Results are listed in Table 7. The processed words per second decrease by 38% when the maximal depth varies from 1 to 2. There are two main reasons for this phenomenon. First, our decoder needs the processing for moving across different levels. That processing is not necessary when the maximal depth is 1. Second, the number of the extracted spans at the 2nd level is large and not negligible (12.5% of that of the extracted spans at the 1st level as shown in Table 6). The numbers of the extracted spans at the 3rd and lower levels are small, and then the processed words do not largely decrease when the maximal depth increases over 2. Regardless, our decoder does not take twice as long as the standard CRF on ACE-2005.

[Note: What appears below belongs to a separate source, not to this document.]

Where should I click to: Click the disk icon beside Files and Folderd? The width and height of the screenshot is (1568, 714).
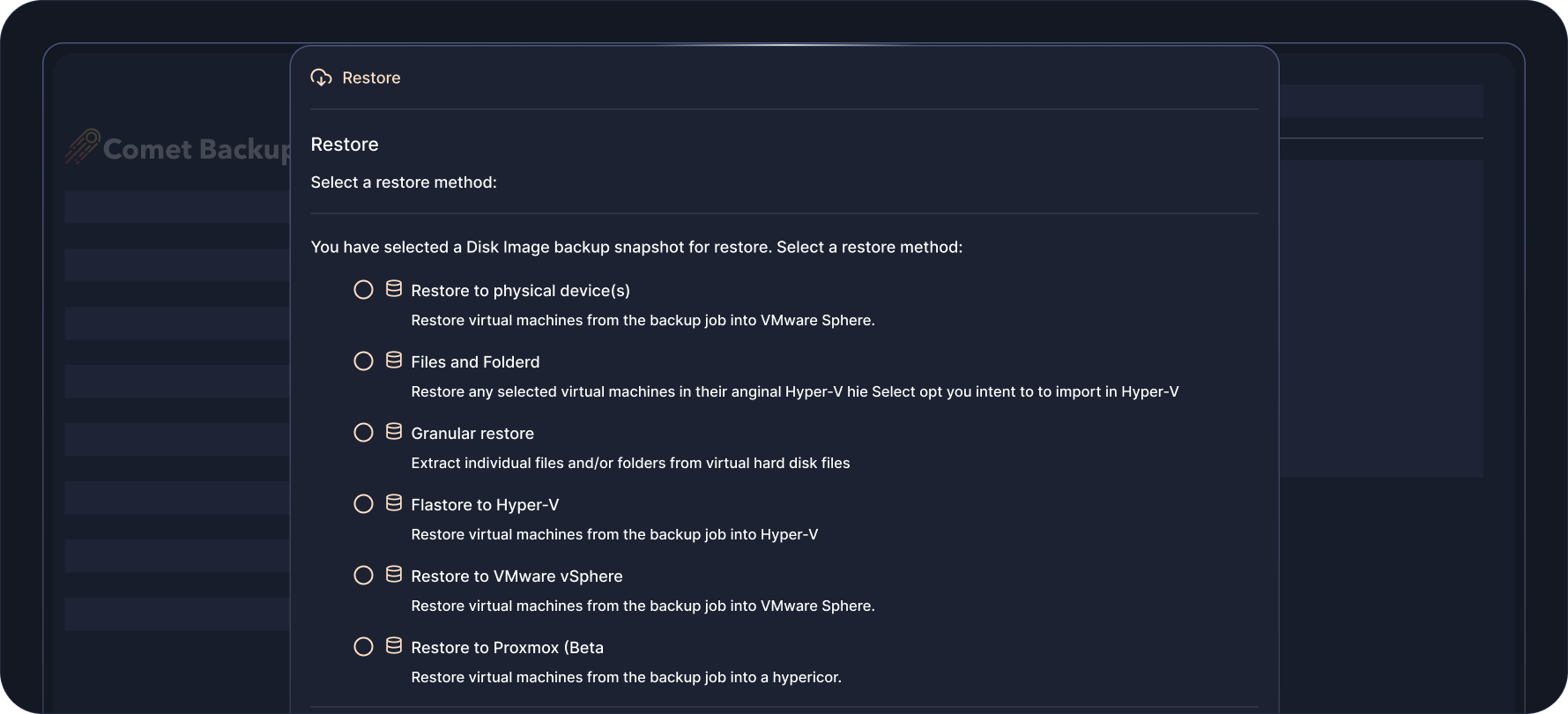pyautogui.click(x=394, y=361)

4.6 Comparison on ACE-2004
We also compare our method with existing methods on the ACE-2004 dataset. We use the same splits as Lu and Roth (2015). The setups are the same as those of our experiment on ACE-2005. Table 8 shows the results. As shown, our method significantly outperforms existing methods. Note that most of them use POS tags as an additional input feature whereas our method does not.
Method . | P (%) . | R (%) . | F1 (%) . |
---|---|---|---|
Katiyar and Cardie (2018) | 72.3 | 66.8 | 69.7 |
Wang et al. (2018)†15 | 74.9 | 71.8 | 73.3 |
Wang and Lu (2018)† | 78.0 | 72.4 | 75.1 |
Straková et al. (2019)†16 | 78.92 | 75.33 | 77.08 |
This work | 79.93 | 75.10 | 77.44 |
Straková et al. (2019) [BERT]† | 84.71 | 83.96 | 84.33 |
This work [BERT] | 85.23 | 84.72 | 84.97 |
Straková et al. (2019) [BERT+FLAIR]† | 84.51 | 84.29 | 84.40 |
This work [BERT+FLAIR] | 85.94 | 85.69 | 85.82 |
Method . | P (%) . | R (%) . | F1 (%) . |
---|---|---|---|
Katiyar and Cardie (2018) | 72.3 | 66.8 | 69.7 |
Wang et al. (2018)†15 | 74.9 | 71.8 | 73.3 |
Wang and Lu (2018)† | 78.0 | 72.4 | 75.1 |
Straková et al. (2019)†16 | 78.92 | 75.33 | 77.08 |
This work | 79.93 | 75.10 | 77.44 |
Straková et al. (2019) [BERT]† | 84.71 | 83.96 | 84.33 |
This work [BERT] | 85.23 | 84.72 | 84.97 |
Straková et al. (2019) [BERT+FLAIR]† | 84.51 | 84.29 | 84.40 |
This work [BERT+FLAIR] | 85.94 | 85.69 | 85.82 |
4.7 Flat NER
To assess how our model works on flat NER task, we additionally evaluate our model on CoNLL-2003 (Tjong Kim Sang and De Meulder, 2003), which is annotated with outermost entities only. The setups here are the same as those of our experiment on ACE-2005. We not only prepare our proposed model but also the ablated model without our training nor decoding method, as in Section 4.2. The former model can extract spans nested within other extracted spans regardless of the property of the dataset, but the latter model never extracts spans within other extracted spans. We use the 100-dimensional GloVe embeddings for both models as in our previous experiments.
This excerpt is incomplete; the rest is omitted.